Preuve d’une contamination générale : MacGyver 2016 n’est plus un militant écolo prônant la non-violence, mais un proto-agent secret dont les bidouillages sont tournés vers un usage de la force jusqu’à provoquer la mort d’assaillants. Bien sûr, ce n’est pas aussi choquant qu’un épisode de The Walking Dead ou de Game of Thrones, mais cela participe à la création d’un paysage général comme illustration de notre époque. Et pose une simple question : Y a-t-il de la place pour un personnage non violent à la télévision aujourd’hui ?
Il y a de la place pour n’importe quel type de héros dans les séries aujourd’hui. Par exemple Sense 8 des soeurs Wachowski.
Ce que l’on voit sur nos écrans – et plus seulement la télévision – est le résultat du souhait des auteurs mais aussi des enquêtes marketing pour attirer un certain type de public et d’annonceurs. Si Games of Throne est de mon point de vue une série aussi méprisable – exceptée la dernière saison qui s’est affranchi des écrits de RR Martin -, c’est parce que Georges RR Martin a une vision dégueulasse des femmes.
Je n’ai jamais regardé Walking Dead – les morts vivants me les brisent -, je trouve la bd sans intérêt, mais cette surenchère dans la violence gratuite, graphique et glauque se sent dans les différentes bandes-annonces que j’ai pu voir.
Ce qui devrait nous étonner dans ce monde hyper violent que nous habitons tous c’est de voir à quel point la « réalité » montrée aux infos est dégraissée de toute forme de violence frontale. Si on voyait les vraies images liées aux guerres que nous menons, nous et nos alliés de part le monde, les gens seraient tellement horrifiés que les gouvernements sauteraient.
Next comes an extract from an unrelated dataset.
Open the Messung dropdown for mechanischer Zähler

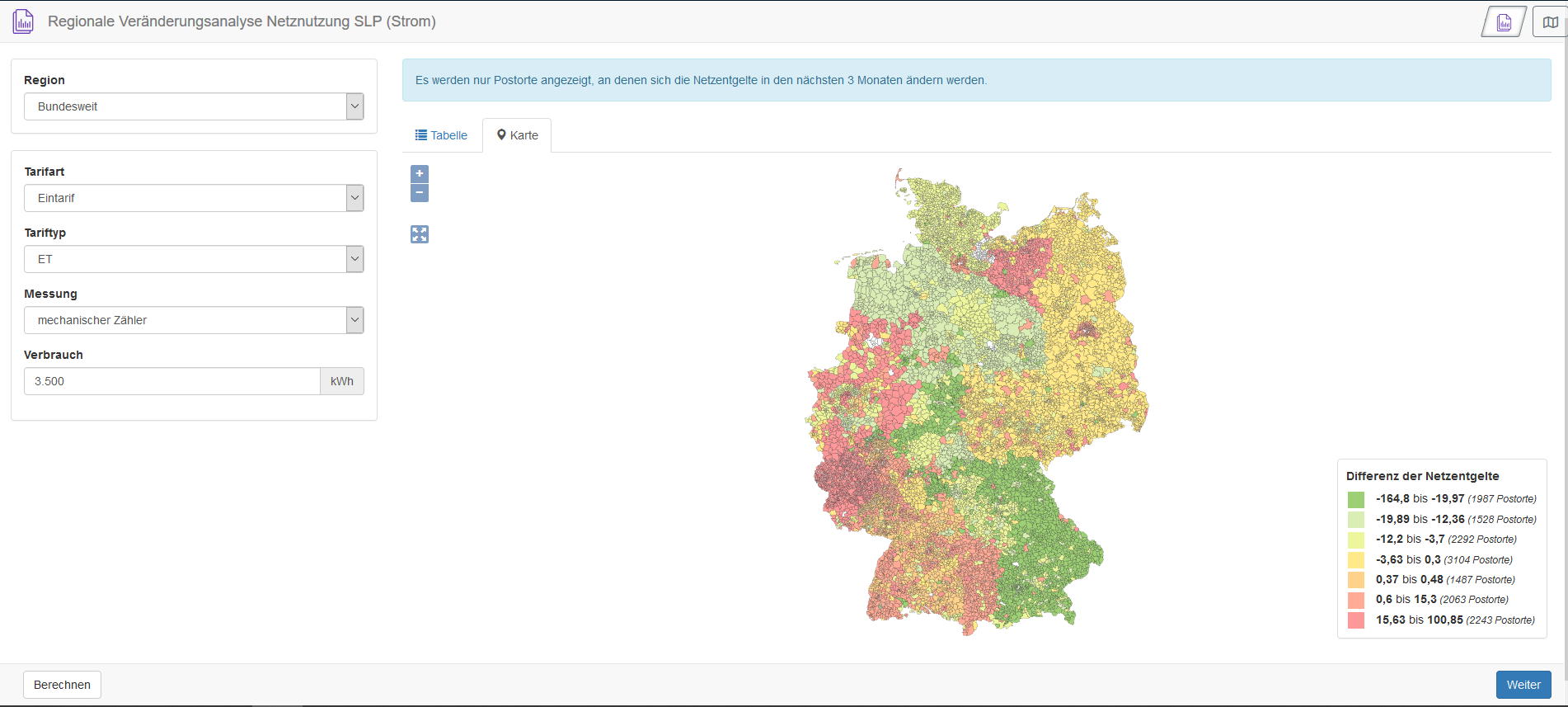pyautogui.click(x=194, y=320)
Par contre la fiction étale une violence de plus en plus réaliste et gratuite – la violence quand elle n’est pas à usage défensif est toujours gratuite – grâce aux effets visuels que la puissance des ordinateurs permet aujourd’hui.
La vraie violence est donc reléguée à l’imaginaire, là où elle ne révolte que des gens incapables de faire la différence entre l’imaginaire et la réalité; les bigots, les imbéciles et ceux qui peuvent tirer partie de la peur en monnaie électorale.
Je suis en parfait désaccord avec toi, mais je te félicite d’avoir bien étayé ton argumentation, ça devient tellement rare dans des commentaires.